You must choose, from either add the updated dependency into the new application layer, which breaks the promise;

or upgrade the dependency in the dependencies' layer, which means the updation's cost is the whole dependencies layer, means you wanna upgrade a 200 kb lib, but actually cost you 500mb+ bandwidth

image for choice 1(hotfix, fast for short time but troublesome for long time):

@startuml
'https://~~plantuml_com/component~~-diagram

set namespaceSeparator none

top to bottom direction

stack "image layers, v1.4.6" {

    node "application layer, v1.4.6" {
        file "app_v1_4_6.jar"
    }
    node "dependencies layer, v1.4.0" {
        file "dependency1_v1_2_1.jar"
        file "dependency2_v_1_25_8.jar"
        file "dependency3_v_3_8_0.jar"
        file "dependencyxxx.jar"
        "dependency1_v1_2_1.jar" .[hidden] "dependency2_v_1_25_8.jar"
        "dependency2_v_1_25_8.jar" .[hidden] "dependency3_v_3_8_0.jar"
        "dependency3_v_3_8_0.jar" -> "dependencyxxx.jar" : ......
    }
    node "sdk layer, v1.1.0" {
    }
    node "opt packages layer, v1.0.28" {
    }
    node "system layer, v1.0.5" {
    }

    "application layer, v1.4.6" --> "dependencies layer, v1.4.0"
    "dependencies layer, v1.4.0" --> "sdk layer, v1.1.0"
    "sdk layer, v1.1.0" --> "opt packages layer, v1.0.28"
    "opt packages layer, v1.0.28" --> "system layer, v1.0.5"

}

stack "update package, v1.4.7-hotfix" {

    node "application layer, v1.4.7-hotfix" {
        file "app_v1_4_7.jar"
        file "dependency1_v1_2_2.jar"
        file ".wh.dependency1_v1_2_1.jar"
    }

}

"application layer, v1.4.7" --> "dependencies layer, v1.4.0"

@enduml

image for choice 2(normal, with full dependency layer update):

@startuml
'https://~~plantuml_com/component~~-diagram

set namespaceSeparator none

top to bottom direction

stack "image layers, v1.4.6" {

    node "application layer, v1.4.6" {
        file "app_v1_4_6.jar"
    }
    node "dependencies layer, v1.4.0" {
        file "dependency1_v1_2_1.jar"
        file "dependency2_v_1_25_8.jar"
        file "dependency3_v_3_8_0.jar"
        file "dependencyxxx.jar"
        "dependency1_v1_2_1.jar" .[hidden] "dependency2_v_1_25_8.jar"
        "dependency2_v_1_25_8.jar" .[hidden] "dependency3_v_3_8_0.jar"
        "dependency3_v_3_8_0.jar" -> "dependencyxxx.jar" : ......
    }
    node "sdk layer, v1.1.0" {
    }
    node "opt packages layer, v1.0.28" {
    }
    node "system layer, v1.0.5" {
    }

    "application layer, v1.4.6" --> "dependencies layer, v1.4.0"
    "dependencies layer, v1.4.0" --> "sdk layer, v1.1.0"
    "sdk layer, v1.1.0" --> "opt packages layer, v1.0.28"
    "opt packages layer, v1.0.28" --> "system layer, v1.0.5"

}

stack "update package, v1.4.7" {

    node "application layer, v1.4.7" {
        file "app_v1_4_7.jar"
    }
    
    node "dependencies layer, v1.4.7" {
        file "dependency1_v1_2_2.jar"
        file "dependency2_v_1_25_8.jar"
        file "dependency3_v_3_8_0.jar"
        file "dependencyxxx.jar"
        "dependency1_v1_2_2.jar" .[hidden] "dependency2_v_1_25_8.jar"
        "dependency2_v_1_25_8.jar" .[hidden] "dependency3_v_3_8_0.jar"
        "dependency3_v_3_8_0.jar" -> "dependencyxxx.jar" : ......
    }

    "application layer, v1.4.7" --> "dependencies layer, v1.4.7"
}

"dependencies layer, v1.4.7" --> "sdk layer, v1.1.0"

@enduml

For more severe situations, like, if your application, for example, facing a severe situation that need to upgrade the sdk, or the opt package, or even the system, the cost would be unnecessarily high.

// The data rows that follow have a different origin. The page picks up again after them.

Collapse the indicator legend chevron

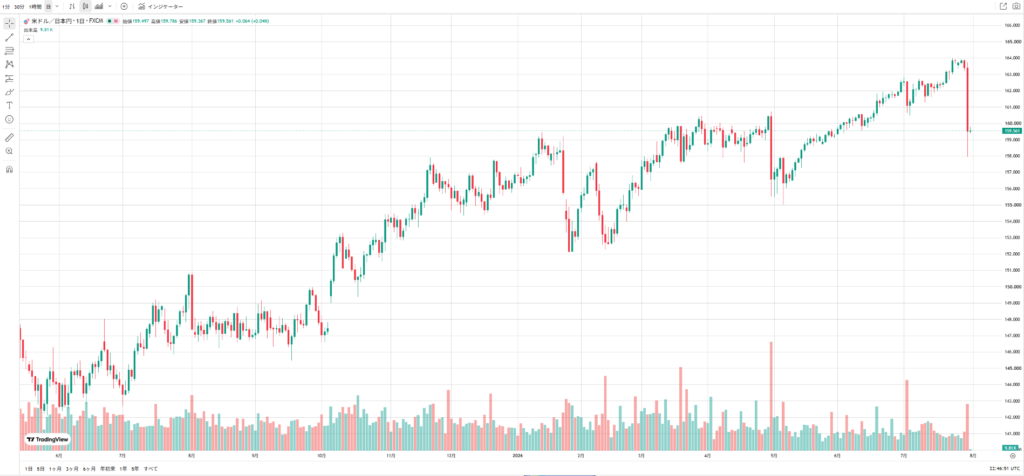click(28, 39)
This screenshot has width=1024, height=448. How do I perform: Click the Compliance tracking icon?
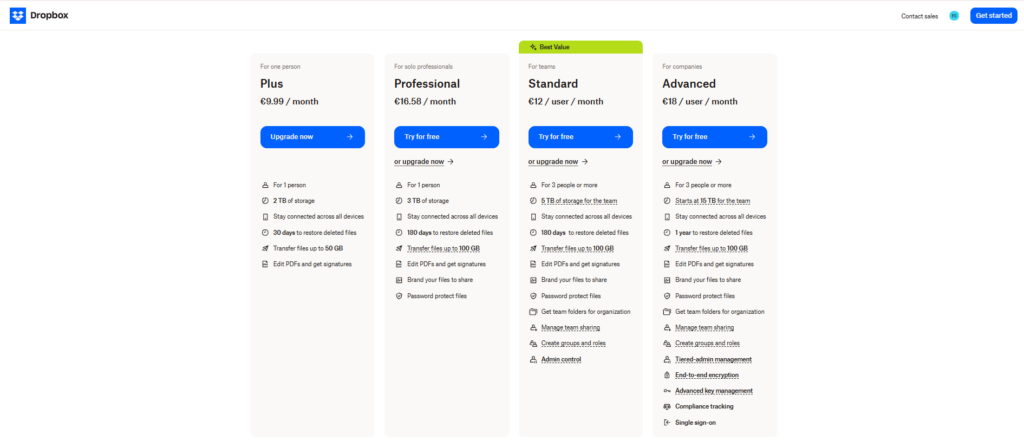(x=667, y=406)
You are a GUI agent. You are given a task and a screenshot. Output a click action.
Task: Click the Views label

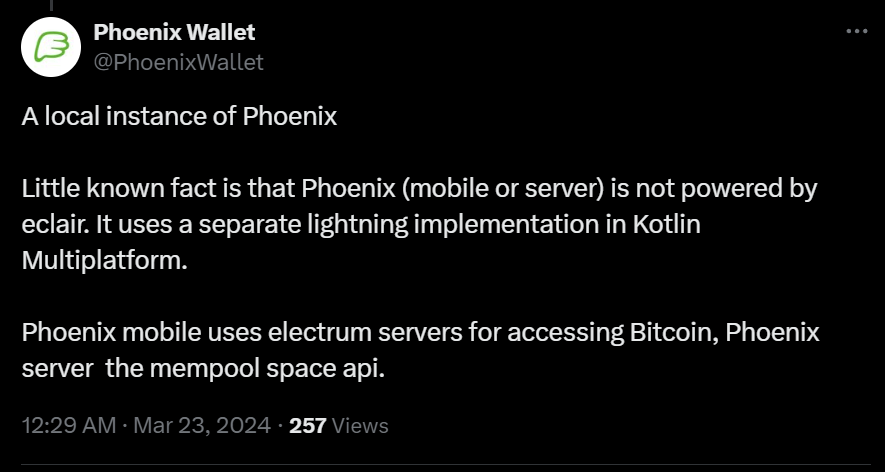(360, 425)
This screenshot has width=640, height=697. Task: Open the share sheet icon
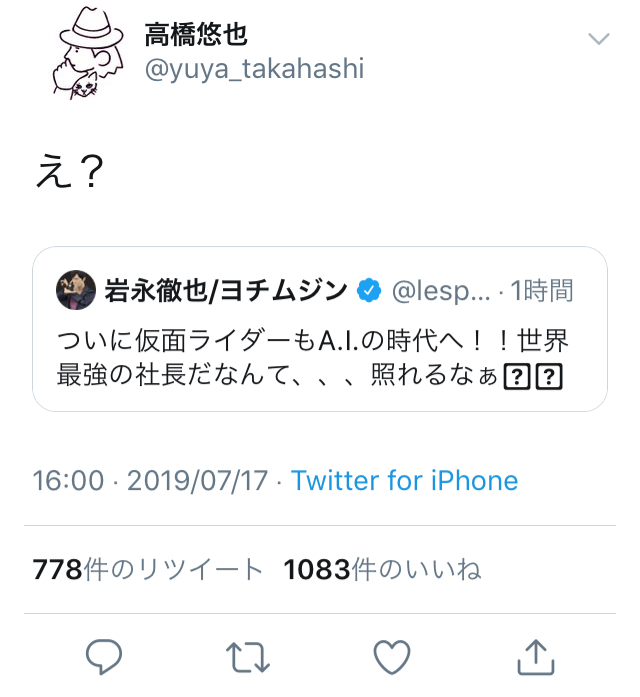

For a real world example, a third-party one-drive client application needs you to upgrade your curl...

So using this strategy, people always suffer from choices...

Be this package a hotfix? Be it hot enough to break the promise of layer split? Should we upgrade the dependency layer or not?

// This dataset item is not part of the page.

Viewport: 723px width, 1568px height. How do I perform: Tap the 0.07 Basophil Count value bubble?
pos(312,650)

2.2 More complex and more sorrow.

Now your business grows larger. You have several groups which each be taking care of several applications. Of course, you be in microservice system, and each group holding several repos, which repo containing one or several applications.

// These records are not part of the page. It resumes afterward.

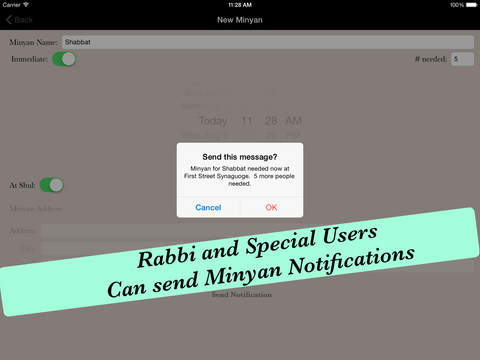Confirm the message with OK
The image size is (480, 360).
tap(271, 207)
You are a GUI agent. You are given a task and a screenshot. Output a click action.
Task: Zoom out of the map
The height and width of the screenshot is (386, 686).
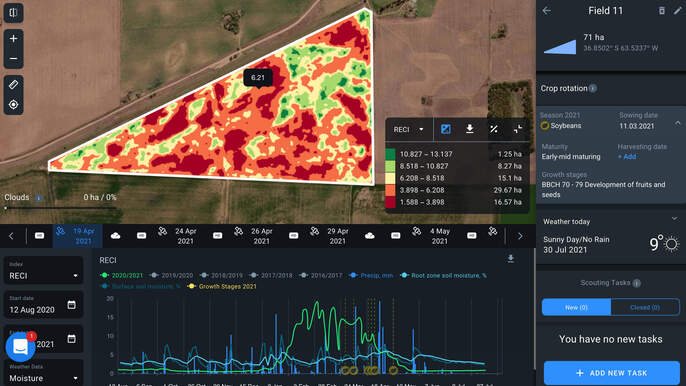(x=14, y=59)
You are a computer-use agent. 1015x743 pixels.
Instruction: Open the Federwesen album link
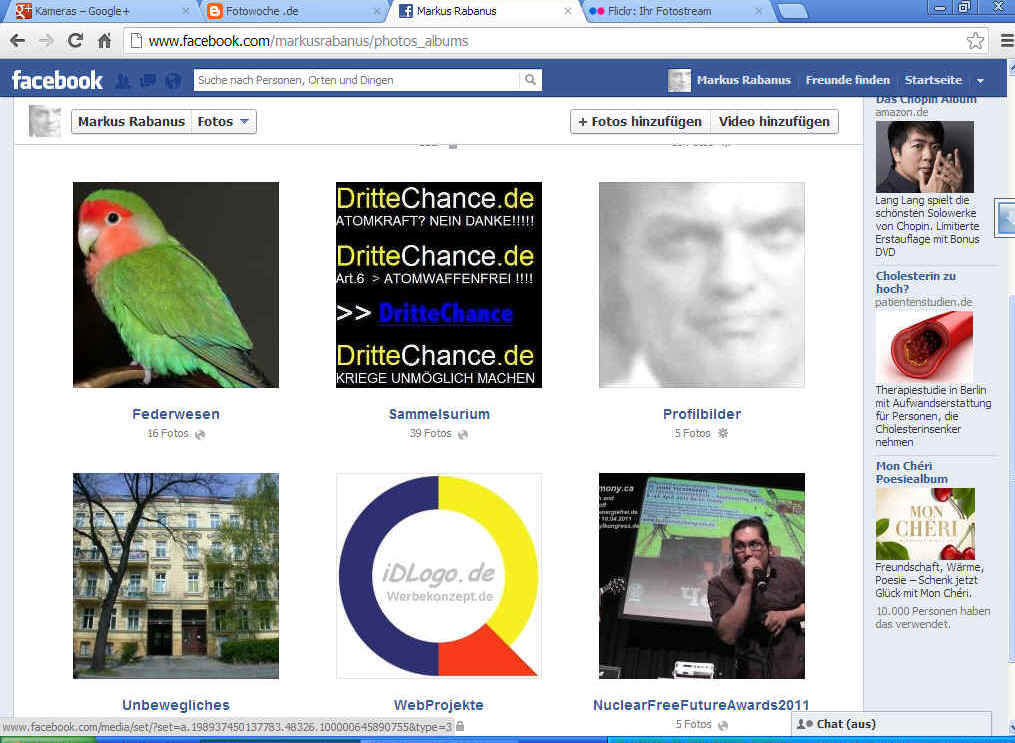(176, 414)
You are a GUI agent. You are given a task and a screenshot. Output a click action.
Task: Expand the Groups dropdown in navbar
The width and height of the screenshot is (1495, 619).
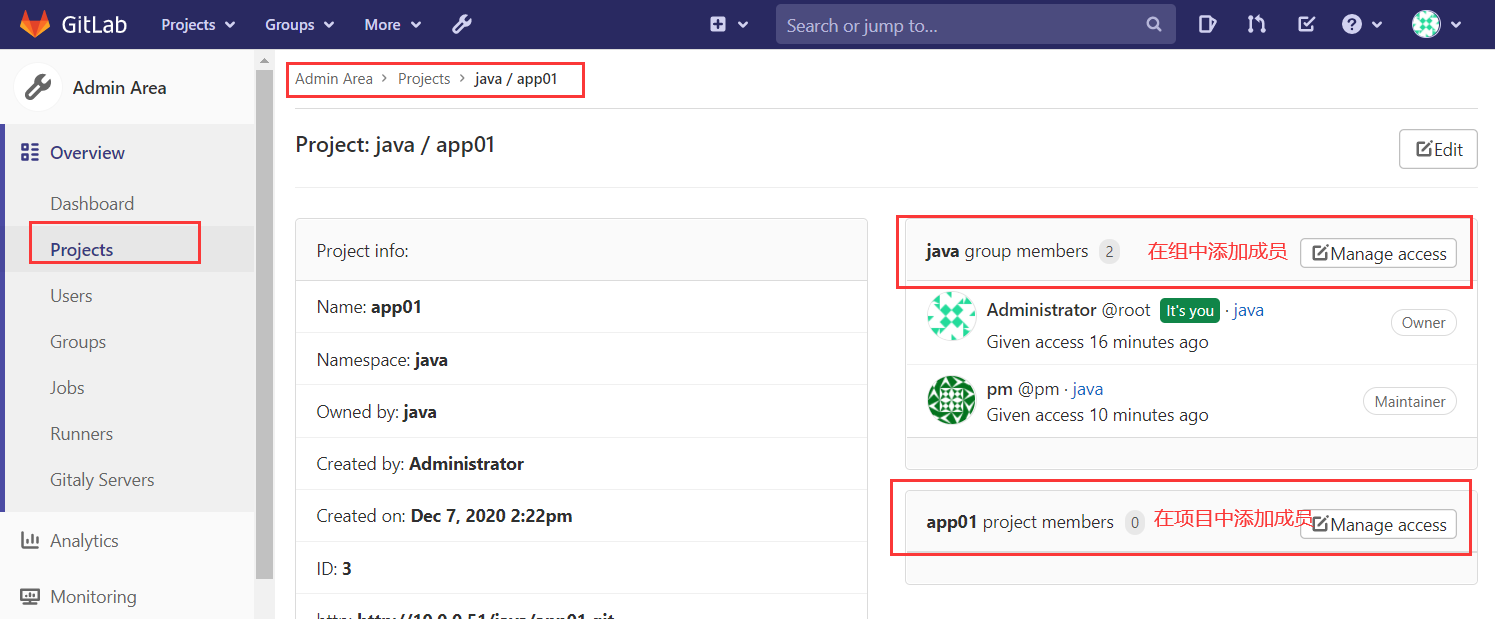pos(300,24)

Notice that your several groups have their own dependencies/dependency management system, and they are not meant to be using the same version of the same lib.

(due to compatibility reason usually, as semver not always be followed correctly...). So a natural way for you seems to be like this:

@startuml
'https://~~plantuml.com/component~~-diagram

top to bottom direction

stack "common image layers" {

    node "dependencies layer" {
        file "dependency1.jar"
        file "dependency2.jar"
        file "dependency3.jar"
        file "dependencyxxx.jar"
        "dependency1.jar" .[hidden] "dependency2.jar"
        "dependency2.jar" .[hidden] "dependency3.jar"
        "dependency3.jar" -> "dependencyxxx.jar" : ......
    }

    node "sdk layer" {
        folder "jdk-valhalla-25"
    }

    node "opt packages layer" {
        component "curl 8.15.0"
        component "htop 3.4.1"
    }

    node "system layer" {
        component "ubuntu 25.04" 
    }

    "dependencies layer" --> "sdk layer"
    "sdk layer" --> "opt packages layer"
    "opt packages layer" --> "system layer"

}

stack "application A layers" {
    node "application A layer" {
        file "app_A.jar"
        file "app_A_dependencies.txt"
    }
}

"application A layer" --> "dependencies layer"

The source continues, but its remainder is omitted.